Una mañana, Ubaldo Centurión Morínigo, periodista del diario “La Tarde”, llega con esta noticia: una payesera de su barrio, Pinozá, asustaba a sus vecinos de una manera nunca vista ni escuchada antes: Hacía llover piedras sobre las casas a cuyos moradores odiaba por algún motivo. Y el motivo era -se supo después- que decían de ella que era una payesera falsa, sin los poderes que se atribuía a sí misma, que cobraba un montón de dinero para separar o unir parejas, encontrar personas u objetos perdidos, indicar dónde había tesoro enterrado, en fin, asuntos propios de las payeserías. 

Como encargado de Policiales, me encomendaron averiguar el caso. No le pude convencer a Ubaldo de que él hiciera el trabajo: el tema era suyo y además vivía a pocas cuadras del escenario del singular suceso. No tuve más remedio que correr el riesgo de que algunas piedras se cayesen sobre mi cabeza. Me acompañó de malas ganas Alfredo Lacasa, el fotógrafo, que además usaba el único medio de transporte de la empresa: una moto -motita- Honda 50. Si las cosas empeoraban podíamos salir a la disparada. 

Al saber los vecinos que éramos periodistas, nos rodearon con sus versiones, que nos parecían truculentas en exceso. Nos enseñaron las piedras y los cascotes desparramados en los corredores. Por fin nos dieron un poco de respiro para averiguar el nombre de la tal bruja: Petrona Payaguá, que vivía como a cuatro cuadras de donde estábamos. A nuestra observación de que nunca nadie podría disparar tan lejos, nos respondió un coro de voces: Es su poder, su poder destructivo, su poder diabólico. 

Mientras tomábamos nota, nos asustó un grito desgarrador de una mujer que salió corriendo de su casa hacia nosotros. Despavorida contó que sus sillas salieron solas del comedor. Enseguida, otro señor en calzoncillos denunció que su colchón se le enrolló por el cuerpo y apenas pudo salir de su pieza. “¡Mi sábana!”, gritó una anciana por ahí cerca. En realidad, quiso gritar, pero apenas le salía voz. Con gestos desesperados quería mostrar algo. Supusimos que el destino de la sábana, que pudiera haber volado hasta desaparecer de su vista. 
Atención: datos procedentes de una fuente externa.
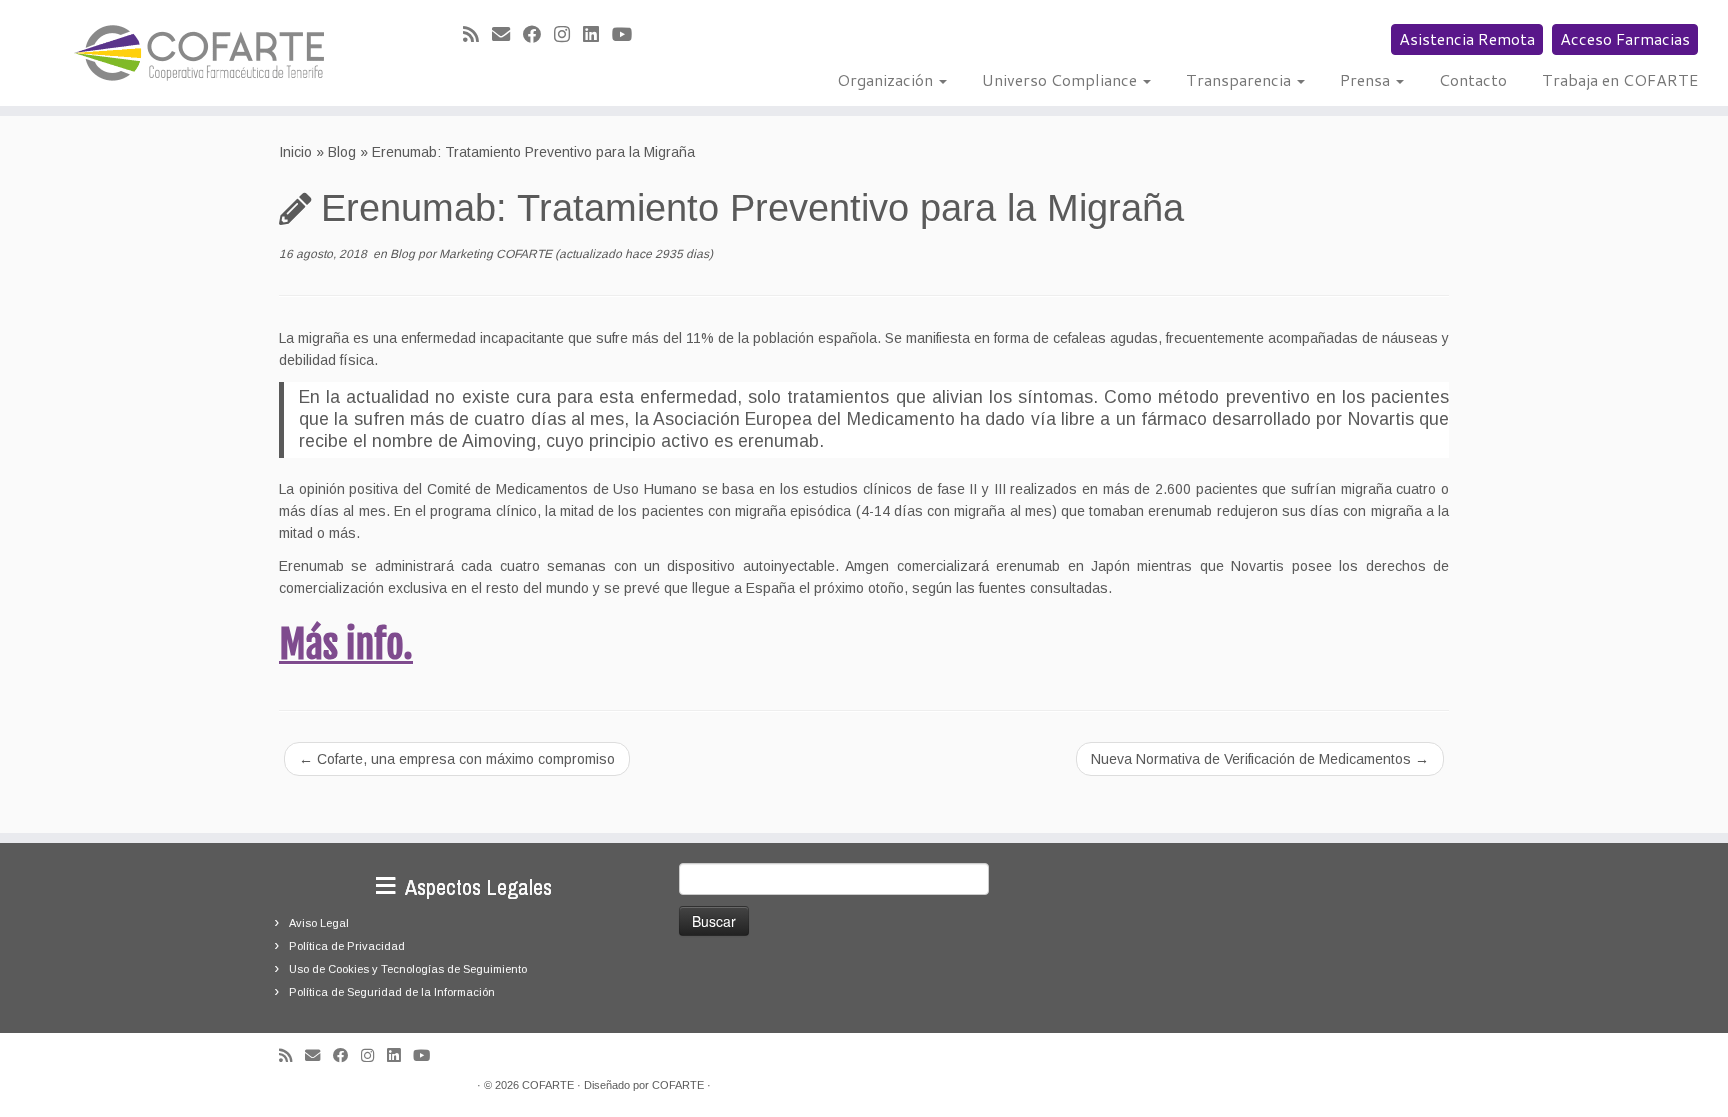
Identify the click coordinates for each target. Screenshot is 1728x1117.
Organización (887, 79)
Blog (342, 152)
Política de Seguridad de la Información (392, 992)
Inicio (295, 152)
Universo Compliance (1061, 79)
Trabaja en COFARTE (1620, 79)
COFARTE (548, 1085)
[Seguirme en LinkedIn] (597, 35)
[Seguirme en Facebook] (538, 35)
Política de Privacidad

Con estas y otras novedades regresamos al diario. En la administración había mucha esperanza de que el tema levantara el tiraje, de apenas 4 o 5 mil ejemplares. Y así fue. El día de la publicación ya subió el 50% hasta llegar, en menos de una semana, a la fantástica cifra de 20 mil ejemplares. La impresora nunca pasó por tales apuros. Cada momento paraba envuelta en humo e insoportables estruendos. Normalmente el diario salía entre las 16 y las 17 h., pero el caso de Petrona Payaguá extendió la hora: hasta las 22 y las 23. Había mucha curiosidad por los acontecimientos en Pinozá, pero el tema y yo pronto nos agotamos. Recibía mucha presión del diario para que el caso continuara atrapando el interés de los lectores, pero yo no tenía nada nuevo que ofrecer. Las denuncias, al cabo de 25 días, eran reiterativas hasta el cansancio. 

Se me ocurrió, como último recurso, conversar con Petrona Payaguá para que introdujese alguna novedad en su encantamiento. Las piedras, los colchones, las sillas, las sábanas ya estaban aburriendo. Le quería solicitar otras demostraciones, pero nunca me recibió. Cuando lo hizo, fue en el asilo “San Francisco de Asís”, una dependencia policial en Capiatá. Los vecinos consiguieron que se la apresara. 

Conversé largamente con Petrona Payaguá. La encontré sentada en el patio, desparramada sobre una silla. Era una morena inmensa de unos 60 años. Mi primera sorpresa fue que hablara no sólo en correcto español, sino de algunas ideas sobrias y reflexivas. Me agradeció que fuera a verla porque me necesitaba para decir a la opinión pública su injusta detención. Enseguida me contó que había muerto hacía 25 años y Dios la hizo resucitar para hacer el bien en la tierra. Algunos años después supe que volvió a morir. Esta vez, al parecer, de manera definitiva. 

Nuestra larga conversación es tema para otra nota.